Quick, O2, *you* know whose bon mot *that* one is! ; )
Omnes Omnibus
@Miss Bianca: I confess to missing that one.
Miss Bianca
@Omnes Omnibus: Who but your pal Robert Benchley?
Omnes Omnibus
@Miss Bianca: Oh, dear. Stylistically, I should have guessed.
Miss Bianca
@Omnes Omnibus: Ah, well. The ex was a big RB fan, and that was one of his favorite quotes, so it became one of mine.
Steeplejack
@Omnes Omnibus, @Miss Bianca:
Wow, I just Googled the phrase “Much laughter was heard at this little remark of mine” and the only hit that came up was this thread. The search engine is inside the house!
I'mNotSureWhoIWantToBeYet
@Adam L Silverman: Indeed. Even when they’re “done” with Fallujah, that’s just the beginning. Imagine what Mosul will be like when its time comes. I imagine that will be much worse for the civilians (lots of diversity (at least before Daesh took over), much larger population, oil center, etc., etc.).
:-(
Cheers,
Scott.
I'mNotSureWhoIWantToBeYet
@Prescott Cactus: Der Spiegel got internal Daesh paperwork showing how the “state” was designed by one of Saddam’s air force security people. It’s basically a Baathist police-state rerun with an “Islamic” face.
It’s an interesting read.
Saddam was going to die eventually, and his kids might not have been able to hold the place together. But whether we “created” Daesh or merely created the conditions so that Saddam’s police state could morph into Daesh sooner, I dunno. Probably not much different to the folks who have to live over there…
:-(
Cheers,
Scott.
NotMax
Can’t tell the players without a program, as Hezbollah Brigades involved in the actions to reclaim Fallujah as well.
A tad more.
Adam L Silverman
@I’mNotSureWhoIWantToBeYet: Provided the dam holds out.
Adam L Silverman
@I’mNotSureWhoIWantToBeYet: There may be some issues with the Der Spiegel stuff. I’ve read it and its interesting, but I’ve had several folks tell me that they’ve made more out of what they’ve found than is really there.
Adam L Silverman
@NotMax: I’d be careful with that source. They’re not always the most reliable because they’re more interested in promoting their agenda than anything else. This is The Foundation for the Defense of Democracy’s house journal. The organization is part of Gaffney’s larger set of groups, so its important to take anything that it puts out with a large amount of salt.
burnspbesq
If they can continue to get orenance, I expect that the Shi’a and Sunnis in Iraq will keep killing each other for at least as long as the Catholics and Protestants in Ulster.

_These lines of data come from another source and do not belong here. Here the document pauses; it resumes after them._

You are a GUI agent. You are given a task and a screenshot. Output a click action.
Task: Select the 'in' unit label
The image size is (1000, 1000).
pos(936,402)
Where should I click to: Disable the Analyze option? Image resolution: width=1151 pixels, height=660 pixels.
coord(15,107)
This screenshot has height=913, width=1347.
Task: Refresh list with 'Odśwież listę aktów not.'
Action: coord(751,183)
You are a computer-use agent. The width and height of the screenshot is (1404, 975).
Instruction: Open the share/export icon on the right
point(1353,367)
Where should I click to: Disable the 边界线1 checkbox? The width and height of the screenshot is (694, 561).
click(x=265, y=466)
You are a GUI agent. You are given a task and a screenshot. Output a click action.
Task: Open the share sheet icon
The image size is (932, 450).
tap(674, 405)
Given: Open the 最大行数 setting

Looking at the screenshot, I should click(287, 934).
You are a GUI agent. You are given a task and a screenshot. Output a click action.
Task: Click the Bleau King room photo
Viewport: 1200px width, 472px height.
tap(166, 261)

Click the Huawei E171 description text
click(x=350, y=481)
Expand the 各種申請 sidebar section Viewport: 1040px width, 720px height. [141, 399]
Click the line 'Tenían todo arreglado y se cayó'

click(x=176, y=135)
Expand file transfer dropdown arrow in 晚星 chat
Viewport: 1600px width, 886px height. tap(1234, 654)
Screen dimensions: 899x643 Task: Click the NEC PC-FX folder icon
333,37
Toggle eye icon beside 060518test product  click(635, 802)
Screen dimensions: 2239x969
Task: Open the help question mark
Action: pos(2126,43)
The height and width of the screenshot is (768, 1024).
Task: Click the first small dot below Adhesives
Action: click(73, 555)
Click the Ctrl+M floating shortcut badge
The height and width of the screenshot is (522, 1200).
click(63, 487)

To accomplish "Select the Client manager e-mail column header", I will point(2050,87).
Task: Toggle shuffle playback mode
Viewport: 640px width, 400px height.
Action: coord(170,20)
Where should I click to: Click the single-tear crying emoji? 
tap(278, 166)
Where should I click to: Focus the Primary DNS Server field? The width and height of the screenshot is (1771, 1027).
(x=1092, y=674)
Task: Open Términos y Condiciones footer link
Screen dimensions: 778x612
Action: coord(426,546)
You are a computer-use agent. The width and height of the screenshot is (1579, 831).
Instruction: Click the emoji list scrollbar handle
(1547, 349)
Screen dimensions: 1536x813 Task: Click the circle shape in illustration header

Speaking of ordnance, who is supplying ISIS, and why are those supplies not being interdicted?
burnspbesq
@srv:
What are you on about now, jackass?
NobodySpecial
Man, maybe they should just pull a Coalition, and, you know, barricade the city so no fighting age men can get out and pound it into oblivion. I mean, it obviously worked so well for us, right?
I'mNotSureWhoIWantToBeYet
@Adam L Silverman:
Unpossible!!11
;-)
Yeah, one has to be careful about simple explanations for complex problems, especially in the popular press.
Thanks.
Cheers,
Scott.
Adam L Silverman
@burnspbesq: From reading news reports it is my understanding that its a combination of stuff they’ve acquired with the territory they’ve acquired. So stuff we left with/gave to the Iraqi Security Forces when we did the 2010 drawdown and then resupplied them with from 2010 through 2014, stuff captured from the Syrian Arab Army, and stuff purchased on the (black) market.